Equipped with these options, the analysis framework can easily be used by wet-lab scientists with minimal training (especially the part concerning secondary analyses). This would in turn free up a substantial amount of time for bioinformaticians, which could be relocated from repetitive tasks to more challenging and rewarding projects. Based on our experience, we believe this model is particularly effective for medium to large labs.
Issue 5: Data Reproducibility
The analysis of high-throughput biological data, including NGS data, often relies on annotation data available in public databases. For example, the alignment of the reads requires the availability of FASTA files for a reference genome; the determination of absolute gene expression in RNA-seq experiments depends on having GTF files containing the structure of transcriptional units constituents (such as exons, and coding sequences). Importantly, reference genomes and other annotation data are periodically updated, and tracking their versions becomes essential to ensure compatibility with future analyses. At the same time, multiple annotation data have to be consistent with a particular reference genome build. In addition, some metadata can be retrieved by alternative providers or generated based on different criteria (see for example transcript annotations based on RefSeq or ENSEMBL). As a result, analyses based on alternative sources of metadata will likely provide different results, even if matched to the correct reference genome.

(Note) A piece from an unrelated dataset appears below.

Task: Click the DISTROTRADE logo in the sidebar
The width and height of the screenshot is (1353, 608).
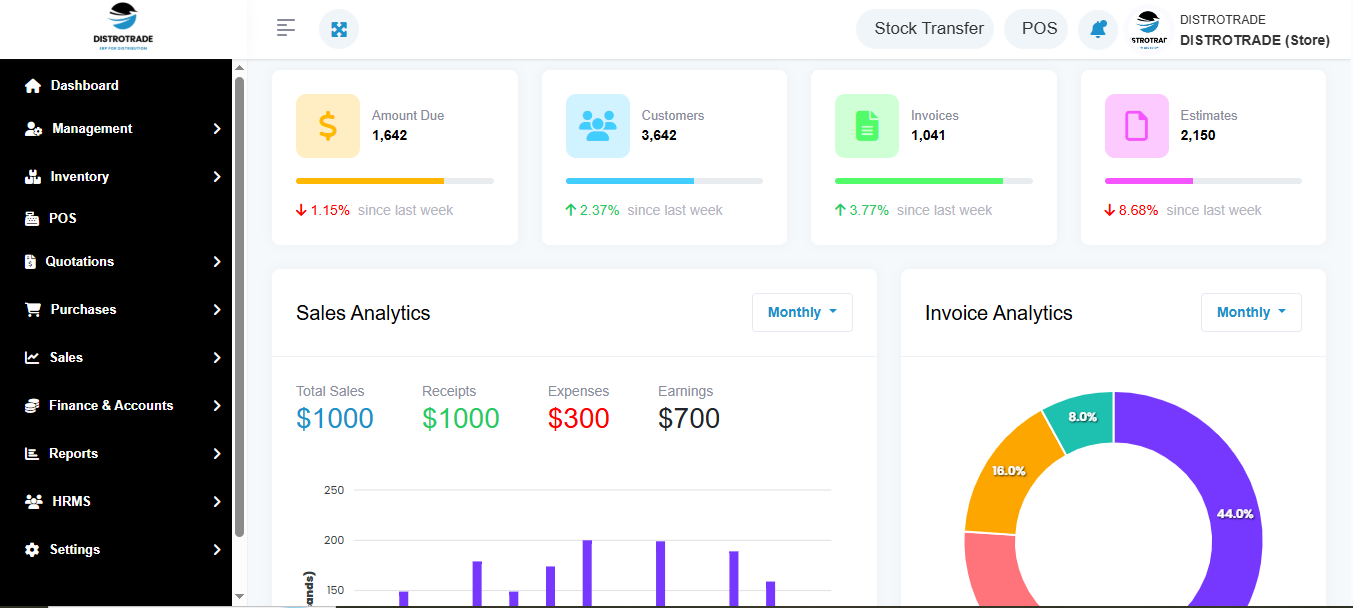Action: point(123,28)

For these reasons it is fundamental to track the adopted resources and maintain compatible and updated annotation data. To this regard, projects such as Bioconductor (Gentleman et al., 2004) encourage the adoption of standard annotation packages as reference for the community of scientists working in this field, ranging from annotation databases (packages of the TxDb series) to complete genome assemblies (BSgenome packages). In this way, one could rely on those metadata packages, thus ensuring the reproducibility and comparability of the results.

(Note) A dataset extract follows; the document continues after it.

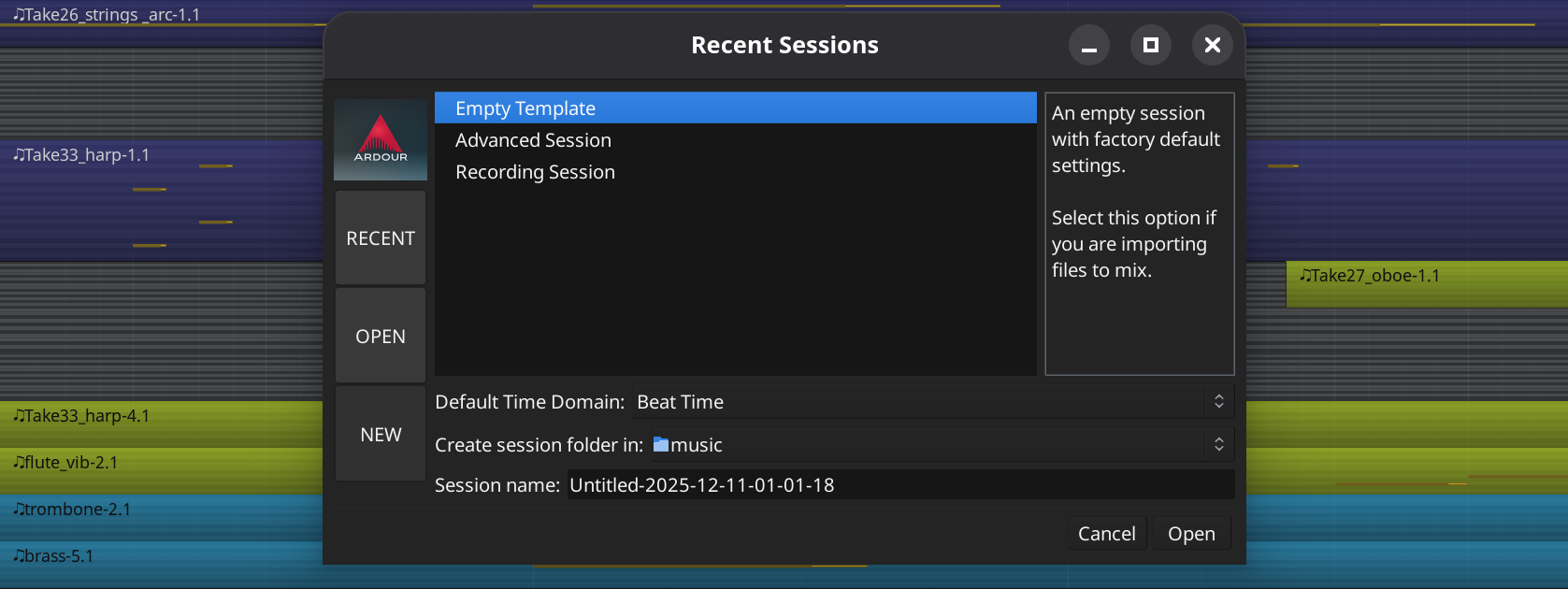Minimize the Recent Sessions dialog
This screenshot has height=589, width=1568.
click(1089, 45)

Similarly, the usage of controlled vocabularies, ideally derived from biomedical ontologies, would prevent ambiguities and help properly organizing the metadata. This can help creating an unambiguous description of the type of treatment that a given cell or tissue type in a specific disease state was subjected to. The use of these resources is often encouraged, for example when publishing NGS data in large-scale repositories, and standards such as MIAME are available (Brazma et al., 2001). Nevertheless, these good practice recommendations are only sporadically applied and, as a result, querying databases of high-throughput biological data can be cumbersome. The same issue can affect the metadata contained in the LIMS and WMSs: therefore, it can be extremely useful to provide metadata specific for the primary and secondary analyses, containing a minimal description of the experimental design and the performed analysis (for examples describing the rational of comparing specific conditions within an analysis of differential expression), therefore making the results more intelligible to other scientists. Noteworthy, the availability of proper metadata for the samples and their analysis can greatly facilitate the export of the output files in public repositories.
Workflow Management Systems
Workflow Management Systems try to cope with Issues 2–5 and are essential for efficiently managing the analysis of large NGS datasets.
Galaxy (Blankenberg et al., 2007; Boekel et al., 2015) is a popular data analysis framework that handles NGS data and allows designing articulated workflows. Its last release provides a simplified framework for integrating and/or designing new analysis pipelines, and despite being intended also for non-programmer users, it is mainly restricted to skilled bioinformaticians for complex tasks. While Galaxy addressed Issue 1 with the development of Galaxy LIMS (which supports request submissions, de-multiplexing, and delivery of the sample files), the output of the pipelines is not standardized and depends on the user. The high level of flexibility in modifying the parameters decreases a lot the automation given by this resource, limiting its usage to an audience with both a good knowledge of the tools applied and good IT skills.
Chipster (Kallio et al., 2011) is another popular WMS with a user-friendly interface that can analyze several types of NGS data (such as RNA-, miRNA-, ChIP-, and whole-genome sequencing), and save and share automatic workflows with other users. Chipster is not designed to be integrated with a LIMS: the users have to import their data manually. Workflows can be easily set up in few minutes and then repeated on several samples with little hands-on work. The lack of a LIMS-like system make this tool suitable only for laboratories with a limited amount of NGS datasets (each sample has to be loaded separately) and setting the pipelines requires a good knowledge of the tools the user is going to use.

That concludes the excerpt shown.